8 Reading The Results

The Basque and California panels are small enough that no single inferential convention should be treated as dispositive. That is exactly the Shen-Ding-Sekhon-Yu lesson. The table therefore keeps unavailable bootstrap/jackknife leaves null and reports the donor-placebo leaf where it is relevant. For SDID in these two single-treated-unit designs, that means placebo inference only. A donor-placebo standard error or \(p\)-value asks whether the treated unit looks unusual relative to donor units assigned the same historical intervention date.

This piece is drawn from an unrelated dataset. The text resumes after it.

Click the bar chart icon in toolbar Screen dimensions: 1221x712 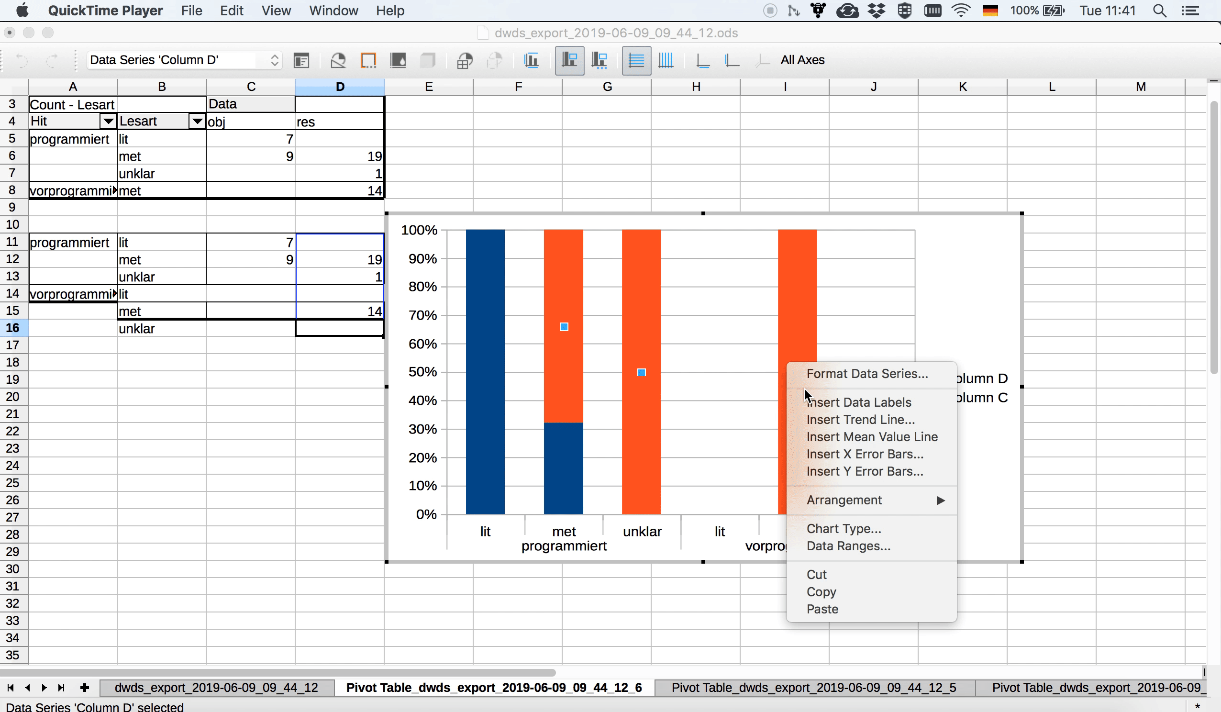(531, 59)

The semi-synthetic donor-turn simulation is the sanity check: when the true effect is known and injected into real donor paths, the matching and matrix-completion leaves usually beat raw DID/TWFE when pre-treatment factor mismatch is important, but their placebo inference remains limited by the size and quality of the donor pool. In other words, the estimators and the inference really are leaves from the same root, not interchangeable black boxes.